The United States is currently engaged in what has been characterized as the “long war.” The long war has been described by some as an epic struggle against adversaries bent on forming a unified Islamic world to supplant Western dominance, while others characterize it more narrowly as an extension of the war on terror. But while policymakers, military leaders, and scholars have offered numerous definitions of the long war, no consensus has been reached about this term or its implications for the United States. To understand the effects that this long war will have on the U.S. Army and on U.S. forces in general, it is necessary to understand more precisely what the long war is and how it might unfold.
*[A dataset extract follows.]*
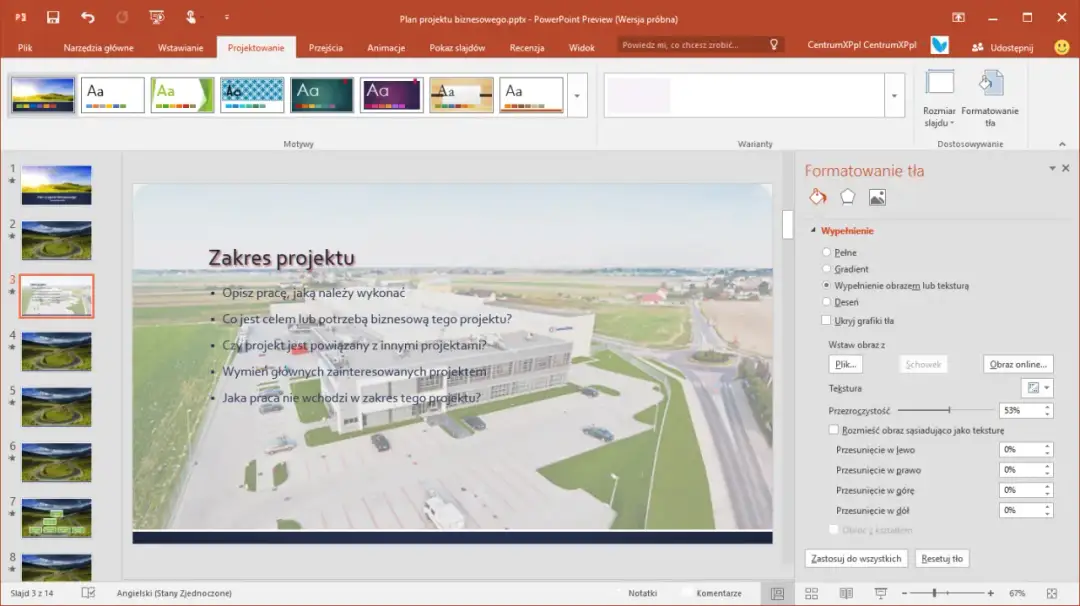Click the Save icon in quick access toolbar
This screenshot has width=1080, height=606.
[x=53, y=17]
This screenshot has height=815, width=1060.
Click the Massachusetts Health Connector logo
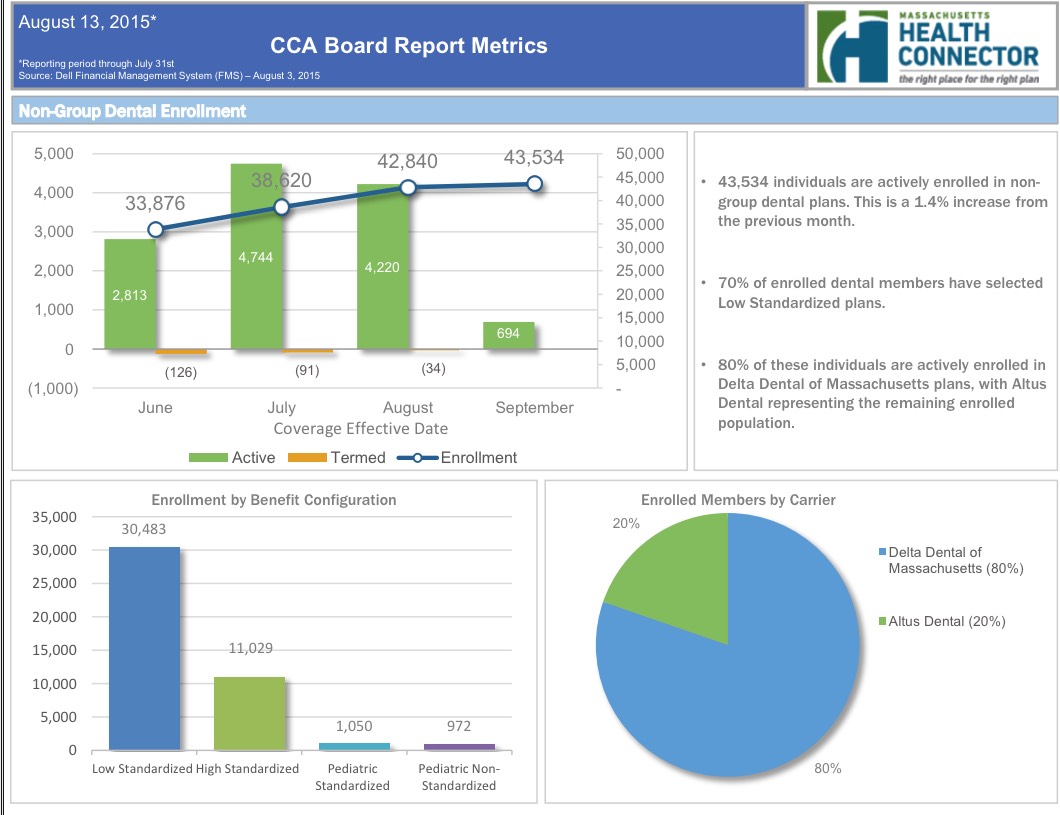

To address this need, this study explores the concept of the long war and identifies potential ways in which it might unfold as well as the implications for the Army and the U.S. military more generally.
Divide and Rule
Divide and Rule focuses on exploiting fault lines between the various Salafi-jihadist groups to turn them against each other and dissipate their energy on internal conflicts. This strategy relies heavily on covert action, information operations (IO), unconventional warfare, and support to indigenous security forces. Divide and Rule would be the obvious strategy choice for the “Narrowing of Threat” trajectory as the United States and its local allies could use the nationalist jihadists to launch proxy IO campaigns to discredit the transnational jihadists in the eyes of the local populace. In the “Holding Action” trajectory, Divide and Rule would be an inexpensive way of buying time for the United States and its allies until the United States can return its full attention to the long war. U.S. leaders could also choose to capitalize on the “Sustained Shia-Sunni Conflict” trajectory by taking the side of the conservative Sunni regimes against Shiite empowerment movements in the Muslim world.